▶ Brief a
Say whether each statement agrees with the article on the Blue Ribbon Plan: (i) the Blue Ribbon Task Force was appointed in 2005; (ii) the writer sees changes in structure as the way to synodical harmony and unity; (iii) the "Walking Together" documents include specific proposed bylaws. Answer yes or no for each, and quote the article's deciding words.

....

The Blue Ribbon Plan, by Rev. Martin R. Noland

(Editor’ s Note: We have had a lot of interest shown in Rev. Noland’s article and so we thought we would publish it as a post. You can also find it on the site in Issue 2 of the BJS Quarterly. If you click here it will take you to an article published last fall on this issue which has links to other articles on this same subject. The archives of the Editor’s Blog from that same time period has some more stories. Pastor Preus has also written on the Blue Ribbon Plan.)

Introduction
In the realm of church structure and governance, reviews of the “big picture” need to be made about every ten conventions. These reviews are needed because the synod tinkers with its bylaws at every convention. Ten conventions, i.e., thirty years, of tinkering usually results in confusion in government and structure, duplication of effort, or worse.

I, therefore, offer my thanks to President Kieschnick for appointing in 2005 the “Blue Ribbon Task Force on Synod Structure and Governance.” I also offer my sincere thanks to each member of that committee, who have already spent countless hours on this necessary task, and who will undoubtedly spend many more. Thanks are also due to the members of the Commission on Structure, who help the synod keep tabs on needed changes in the interim.

The Proposals in General

The result of the work of the Blue Ribbon Task Force is the document “Walking Together: The LCMS Future,” available at the synod’s website (http://www.lcms.org). The specific proposals are described in the document “Proposals and Possibilities for Consideration and Discussion” (hereafter “Blue Ribbon Plan”; cited page numbers refer to this document). Although there are some good and needed proposals in the Blue Ribbon Plan, there are many others that are bad or unnecessary. Each change in structure or government needs to be considered on its own merits or demerits. The synod needs to beware of its habits at previous conventions. After passing a couple of highly-debated resolutions, it often grew impatient and passed everything else that the chairmen recommended. The danger is that at the 2010 convention the delegates will get worn out and unwisely rubber-stamp harmful proposals.

This means that those who care about the Lutheran Church-Missouri Synod need to review these proposals in advance, and identify which are bad or unnecessary. The demerits of the “bad or unnecessary” proposals should be publicized as early and as frequently as possible. Then the “good and necessary” proposals can be discussed in a positive way for the good of all members of the church, i.e, the “common good.” At the same time, we should be aware that changes in structure have a limited goal. They are not the way to synodical harmony and unity. The latter goals can only be achieved through deliberate and fraternal discussion of theological issues, as many synodical leaders are reminding us.

The documents making up “Walking Together” lack two important features for making a definite response. First, reasons for the proposed change are lacking, in most cases. Second, specific proposed bylaws are lacking in all cases. We hope that the Task Force will provide both features in due time. In the meantime, the following can only be considered a provisional response because, lacking rationale and bylaws, the proposals are indefinite.

....

▶ Brief b
In the records below, repeat word for word the lines from the line with "Click the first" to the line with "click(60, 148)", with both of those lines included.

....

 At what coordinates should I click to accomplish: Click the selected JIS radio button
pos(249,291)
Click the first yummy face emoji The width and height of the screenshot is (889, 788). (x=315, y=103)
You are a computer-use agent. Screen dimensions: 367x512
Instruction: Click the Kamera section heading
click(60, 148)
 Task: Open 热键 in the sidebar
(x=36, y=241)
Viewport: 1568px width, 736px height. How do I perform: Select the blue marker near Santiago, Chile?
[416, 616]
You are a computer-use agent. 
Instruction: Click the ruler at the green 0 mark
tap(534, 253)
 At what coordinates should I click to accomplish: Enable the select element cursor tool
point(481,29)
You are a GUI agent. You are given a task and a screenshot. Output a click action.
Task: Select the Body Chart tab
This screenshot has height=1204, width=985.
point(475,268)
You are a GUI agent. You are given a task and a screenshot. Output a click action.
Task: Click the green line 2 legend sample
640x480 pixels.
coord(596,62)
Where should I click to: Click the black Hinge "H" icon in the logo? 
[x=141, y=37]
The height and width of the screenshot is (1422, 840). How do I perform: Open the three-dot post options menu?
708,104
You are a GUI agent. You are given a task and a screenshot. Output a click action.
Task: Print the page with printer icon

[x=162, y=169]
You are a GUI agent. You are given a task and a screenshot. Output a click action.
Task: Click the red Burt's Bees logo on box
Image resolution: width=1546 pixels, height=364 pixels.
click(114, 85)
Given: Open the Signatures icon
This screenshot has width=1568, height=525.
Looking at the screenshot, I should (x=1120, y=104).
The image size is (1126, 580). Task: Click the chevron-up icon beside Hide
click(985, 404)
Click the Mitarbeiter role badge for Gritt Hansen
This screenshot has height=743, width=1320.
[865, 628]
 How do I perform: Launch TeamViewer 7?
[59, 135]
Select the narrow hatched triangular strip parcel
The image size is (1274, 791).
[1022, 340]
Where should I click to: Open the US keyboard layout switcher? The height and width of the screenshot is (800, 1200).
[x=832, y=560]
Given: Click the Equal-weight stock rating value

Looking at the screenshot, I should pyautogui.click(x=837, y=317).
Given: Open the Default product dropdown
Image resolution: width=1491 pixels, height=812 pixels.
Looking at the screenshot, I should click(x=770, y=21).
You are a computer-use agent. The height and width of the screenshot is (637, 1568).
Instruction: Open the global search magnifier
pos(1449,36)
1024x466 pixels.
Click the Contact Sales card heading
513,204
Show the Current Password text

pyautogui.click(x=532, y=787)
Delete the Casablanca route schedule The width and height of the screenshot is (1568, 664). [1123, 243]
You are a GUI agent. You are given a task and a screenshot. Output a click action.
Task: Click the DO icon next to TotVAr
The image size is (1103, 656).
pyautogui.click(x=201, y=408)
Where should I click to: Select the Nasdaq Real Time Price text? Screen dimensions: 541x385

....

▶ Exercise solution a
(i) Yes: "appointing in 2005 the “Blue Ribbon Task Force on Synod Structure and Governance.”"
(ii) No: "They are not the way to synodical harmony and unity."
(iii) No: "specific proposed bylaws are lacking in all cases."

▶ Exercise solution b
Click the first yummy face emoji The width and height of the screenshot is (889, 788). (x=315, y=103)
You are a computer-use agent. Screen dimensions: 367x512
Instruction: Click the Kamera section heading
click(60, 148)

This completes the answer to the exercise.